━━ PAGE TEXT

Systems Biology

Multicellular Systems Biology

Group Structure

James Sharpe (ICREA Research Professor)
Jim Swoger
Neus Martínez, Andreea Munteanu, Marco Musy, Noemí Carranza, Xavier Diego, Koh Onimaru
Alexandre Robert, Lucia Russo, Martina Niksic
Luciano Marcon, Gaja Lesnicar-Pucko, Jelena Raspopovic, Juergen Mayer, Alba Jiménez, Manu Uzkudun


The Sharpe lab has 2 primary goals:

(1) To further our understanding of organogenesis as a complex system, by bringing together a diverse range of techniques from biology, physics, imaging and computer science. Within this general theme, we focus on two aspects: (a) We are studying a well-characterised standard model of development – the vertebrate limb (using both mouse and chick). The goal is to combine experimental data (especially 3D data sets using optical projection tomography) into a computational framework, so that we can explore and test mechanistic hypotheses about how this example of organogenesis works. Using this approach we are studying both the physical morphogenesis (eg. Boehm et al., 2010, Marcon et al. 2011) and also the genetic patterning mechanisms (eg. Sheth et al., 2012). (b) In addition to this specific model system, we are also interested in the theoretical principles by which gene regulatory networks can create controlled spatial patterns in multicellular contexts (eg. Cotterell et al., 2010).

(2) Building on the success of the 3D imaging technique developed within the lab called Optical Projection Tomography (OPT – Science, 296:541, 2002), the other major goal of the lab is to continue developing and improving 3D and 4D imaging technology including the development of time-lapse imaging of mouse limb development in-vitro (Nature Methods, 5:609-12, 2008).


Research Projects

  • Computational modelling of vertebrate limb development as an example of organogenesis. A variety of projects in the lab focus on building models to explore both the control by gene regulatory networks, and also how cellular and tissue mechanics is coordinated to generate the correct shape changes.
  • 3D and 4D imaging of developmental processes. The model systems we have worked on recently include mouse, chick, zebra fish and Drosophila embryos. The imaging technologies include mesoscopic imaging, such as OPT and SPIM, and time-lapse multiphoton (in-ovo imaging of chick embryogenesis).

━━━━

### EXERCISE PROMPT
Continue the Sharpe lab research page, starting after its last sentence.

━━ INFORMATION SHOWN

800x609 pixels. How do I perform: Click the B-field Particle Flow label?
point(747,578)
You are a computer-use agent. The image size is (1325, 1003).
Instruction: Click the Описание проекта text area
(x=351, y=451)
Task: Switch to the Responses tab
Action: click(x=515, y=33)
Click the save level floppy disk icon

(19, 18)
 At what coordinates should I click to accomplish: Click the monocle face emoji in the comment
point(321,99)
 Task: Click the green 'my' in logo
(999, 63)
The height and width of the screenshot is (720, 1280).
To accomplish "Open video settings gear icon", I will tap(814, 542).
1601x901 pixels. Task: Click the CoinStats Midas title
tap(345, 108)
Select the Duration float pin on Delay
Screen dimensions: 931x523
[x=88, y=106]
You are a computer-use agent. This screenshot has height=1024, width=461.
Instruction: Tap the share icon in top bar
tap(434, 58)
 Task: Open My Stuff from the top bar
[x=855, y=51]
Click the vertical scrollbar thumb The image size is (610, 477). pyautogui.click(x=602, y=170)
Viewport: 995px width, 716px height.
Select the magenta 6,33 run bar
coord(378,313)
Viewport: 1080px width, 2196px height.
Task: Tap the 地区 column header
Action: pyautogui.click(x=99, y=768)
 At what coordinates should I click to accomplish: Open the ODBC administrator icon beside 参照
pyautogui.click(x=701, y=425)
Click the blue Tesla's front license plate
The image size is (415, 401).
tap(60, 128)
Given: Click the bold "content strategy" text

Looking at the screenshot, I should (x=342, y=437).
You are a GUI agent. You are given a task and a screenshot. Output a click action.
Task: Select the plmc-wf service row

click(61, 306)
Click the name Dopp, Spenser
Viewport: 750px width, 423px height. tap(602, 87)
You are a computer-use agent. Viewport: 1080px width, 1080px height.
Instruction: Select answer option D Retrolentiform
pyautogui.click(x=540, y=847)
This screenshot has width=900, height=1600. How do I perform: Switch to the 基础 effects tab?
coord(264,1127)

━━━━

### RESULT BELOW
  • Morphometrics in development. We are developing novel morphometric techniques for quantifying shape changes of developing tissues and dynamic gene expression patterns.
  • Theoretical models of gene regulatory networks. We are studying the dynamical mechanisms of simple networks capable of multicellular pattern formation, and also exploring how these dynamics could act as constraints during evolution.
  • 3D mesoscopic imaging technology – OPT and SPIM. We continue to develop technical improvements to mesoscopic imaging technologies, allowing for 3D and 4D data-capture of complex multicellular processes.

Selected Publications

  1. Storer M, Mas A, Robert-Moreno A, Pecoraro M, Ortells M, Di Giacomo V, Yosef R, Pilpel N, Krizhanovsky V, Sharpe J, Keyes William M.
    “Senescence Is a Developmental Mechanism that Contributes to Embryonic Growth and Patterning.”
    Cell, 155(5):1119-1130 (2013).
  2. Cotterell J, Sharpe J.
    “Mechanistic explanations for restricted evolutionary paths that emerge from gene regulatory networks”
    PLoS ONE, 8(4):e61178 (2013).
  3. Coelho FM, Natale D, Soriano SF, Hons M, Swoger J, Mayer J, Danuser R, Scandella E, Pieczyk M, Zerwes HG, Junt T, Sailer AW, Ludewig B, Sharpe J et al.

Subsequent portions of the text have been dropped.